PCR (Polymerase Chain Reaction) is a commonly used method to make multiple copies of a DNA (Deoxyribonucleic Acid) sequence for various applications such as DNA cloning for sequencing, diagnosing disease, identifying individuals from DNA samples, and performing functional analyses of genes. In PCR, replication of the DNA sequence takes place in multiple thermal cycles, with each cycle typically having three main steps: denaturation, annealing and extension. In the denaturation step, a double-stranded DNA template is heated to about 94-98° C. for 20-30 seconds to yield single-stranded DNA. In the annealing step, primers are annealed to the single-stranded DNA by lowering the temperature to about 50-65° C. for 20-40 seconds. In the extension step, using a DNA polymerase (such as Taq), a new double-stranded DNA is synthesized by extending the primer that has been annealed to the single-stranded DNA at an optimum activity temperature of the DNA polymerase (75-80° C. for Taq). In addition to the three main steps mentioned above, an initialization step may be required if the DNA polymerase used is heat activated, and the final extension step of the last cycle may be held for a longer period of time (e.g. 5-15 minutes) to ensure that there are no remaining single-stranded DNA fragments.
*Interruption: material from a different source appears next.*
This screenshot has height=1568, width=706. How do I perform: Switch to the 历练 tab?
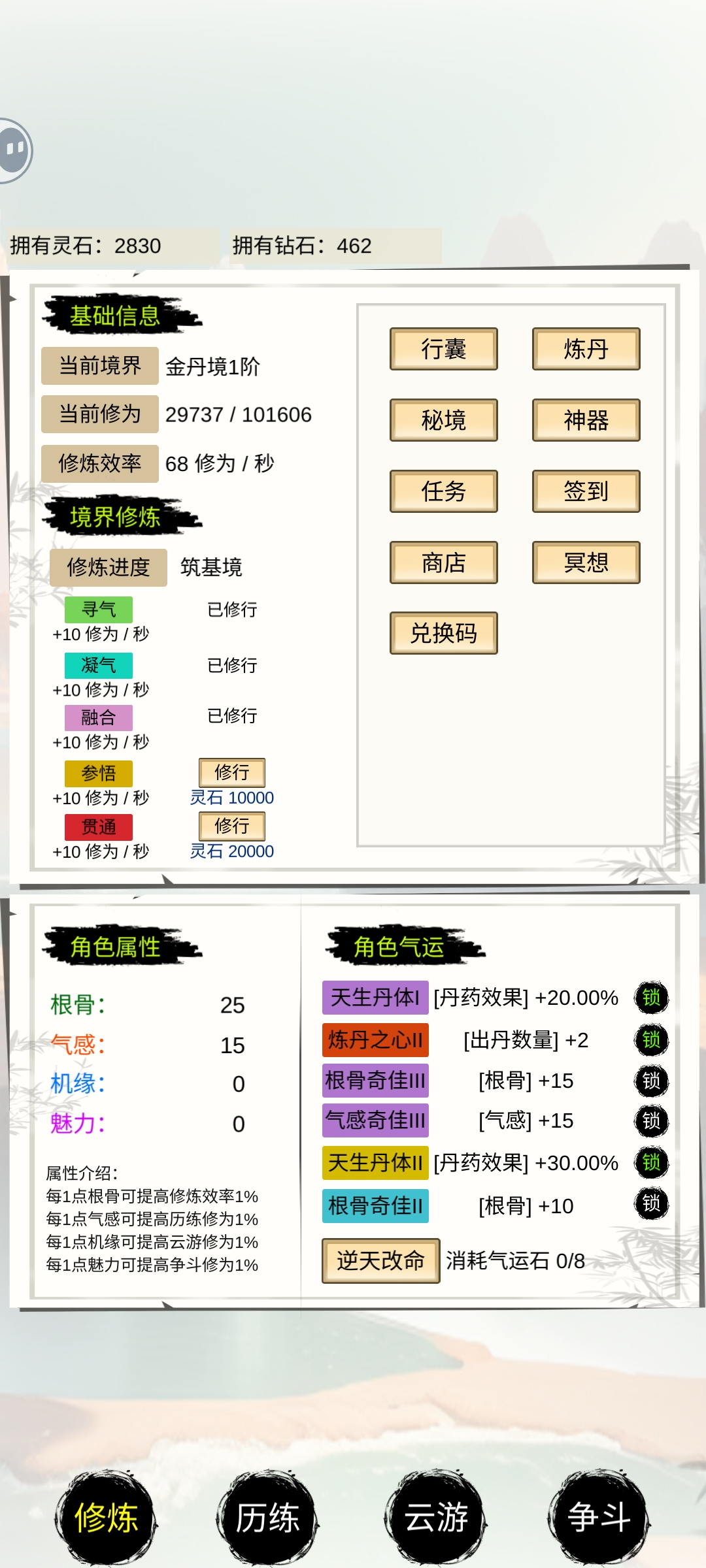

Any device for performing PCR needs to be able to perform the repeated thermal cycles in order for the steps of denaturation, annealing and extension to take place. This involves heating and cooling the reaction to the required temperatures and holding the required temperatures for the necessary lengths of time. Given that temperatures go up to nearly and/or more than 100° C., existing microfluidic or lab-on-chip PCR devices typically require an external thermal cycler to supply the necessary heat, thereby limiting their true portability and size during use.
DNA replication via PCR is exponential as the new double-stranded DNA formed in a cycle undergoes denaturation, annealing and extension in the next cycle, such that each cycle effectively doubles the number of DNA sequences obtained. The number of PCR amplification cycles is thus dependent on the number of copies of the DNA at the start of the reaction.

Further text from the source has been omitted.